执行 kubectl describe node
查看节点标签更新成功:
.................
Labels: beta.kubernetes.io/arch=amd64
beta.kubernetes.io/os=linux
enflame.com/gcu.count=8
enflame.com/gcu.driverVer=1.0.4
enflame.com/gcu.family=AAAA
enflame.com/gcu.machine=X640-G40
enflame.com/gcu.memory=32768
enflame.com/gcu.model=XXXX
enflame.com/gcu.product=AAAA
enflame.com/gfd.latestLabeledTimestamp=2024-07-17-06-42-50
enflame.com/gfd.timestamp=2024-07-17-06-38-49
.................
3.9. 卸载GFD组件¶
执行delete.sh一键卸载GFD组件:
gcu-feature-discovery_<VERSION> # ./delete.sh
Uninstall gcu-feature-discovery start...
daemonset.apps "gcu-feature-discovery" deleted
4. all-in-one使用示例¶
4.1. 构建与部署¶
步骤如下:
cd all-in-one
# 构建镜像,根据需要修改docker/Dockerfile.ubuntu 里的镜像名称与路径
./build-image.sh
# apply yaml文件,根据需要修改yaml/all-in-one.yaml 里的镜像名称与路径
./deploy.sh
# 等60s,才会出结果,可以 修改all-in-one.yaml
# nfd-worker里的 - "--sleep-interval=60s"参数进行调整
./show-labels.sh
# show-labels 结果如下:
.................
tencent.com/gfd.latestLabeledTimestamp=2024-05-27-07-11-13
tencent.com/gfd.timestamp=2024-05-27-07-04-12
tencent.com/gcu.count=1
tencent.com/gcu.driverVer=2.4.2024052401
tencent.com/gcu.family=ZZZZ
tencent.com/gcu.machine=MS-7C37
tencent.com/gcu.memory=16384
tencent.com/gcu.model=ZZZZC100
tencent.com/gcu.product=zzzz-v1
tke.cloud.tencent.com/gfd.latestLabeledTimestamp=2024-05-27-07-11-13
tke.cloud.tencent.com/gfd.timestamp=2024-05-27-07-04-12
tke.cloud.tencent.com/gpu.count=1
tke.cloud.tencent.com/gpu.driverVer=2.4.2024052401
tke.cloud.tencent.com/gpu.family=ZZZZ
tke.cloud.tencent.com/gpu.machine=MS-7C37
tke.cloud.tencent.com/gpu.memory=16384
tke.cloud.tencent.com/gpu.model=ZZZZC100
tke.cloud.tencent.com/gpu.product=zzzz-v1
................
4.2. 标签使用¶
nodeSelector编程示例
.....
spec:
nodeSelector:
tke.cloud.tencent.com/gpu.product: AAAA # AAAA为我们想要的 GCU 产品型号
.....
5. 常见问题¶
1)如何修改默认的镜像与名称
build-image.sh 里默认的镜像路径与名称为:
artifact.enflame.cn/enflame_docker_images/enflame/gcu-feature-discovery:latest
,如下:
ORIGIN_NAME="gcu-feature-discovery"
VERSION="latest"
REPO="artifact.enflame.cn/enflame_docker_images/enflame"
2)什么是all in one 安装包
all-in-one是把k8s-device-plugin, gcu-feature-discovery, nfd-master, nfd-worker 合在一个容器镜像内,并且只使用一个daemonSet的安装包。但是topscloud 默认也提供 k8s-device-plugin, gcu-feature-discovery, node-feature-discovery 分离的安装包,用于满足不同用户的需求。

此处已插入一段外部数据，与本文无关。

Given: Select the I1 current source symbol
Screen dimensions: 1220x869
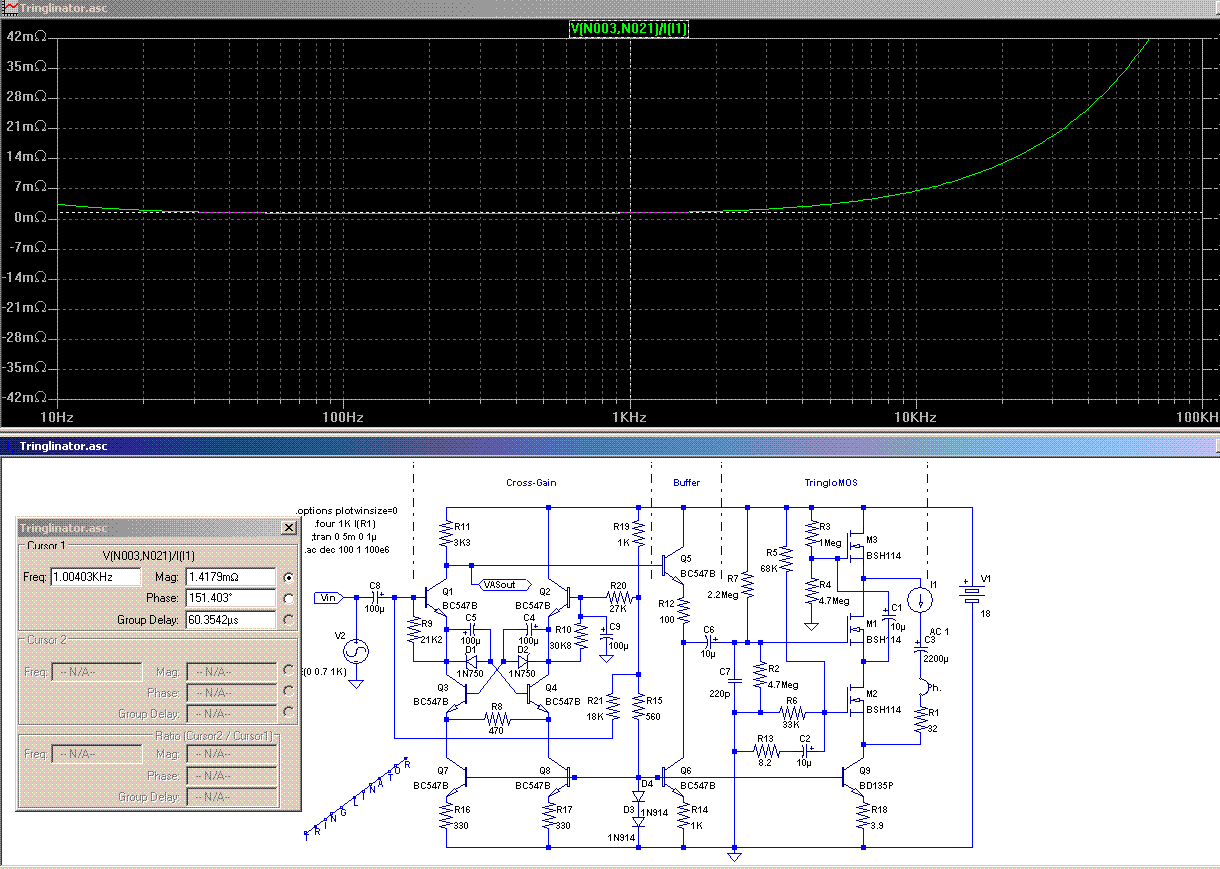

在all-in-one.yaml 里需要关闭 基于设备vendor id的 nodeSelector,如下:
# nodeSelector:
# feature.node.kubernetes.io/pci-1e36.present: "true"
因为GFD 依赖于NFD上报Node Label,当NFD没有启动时,GFD是拿不到这个标签的,表现就是这个all-in-one yaml的daemonset 启动失败, 另外在没有GCU卡的节点上也不需要拉起这个all-in-one daemonset。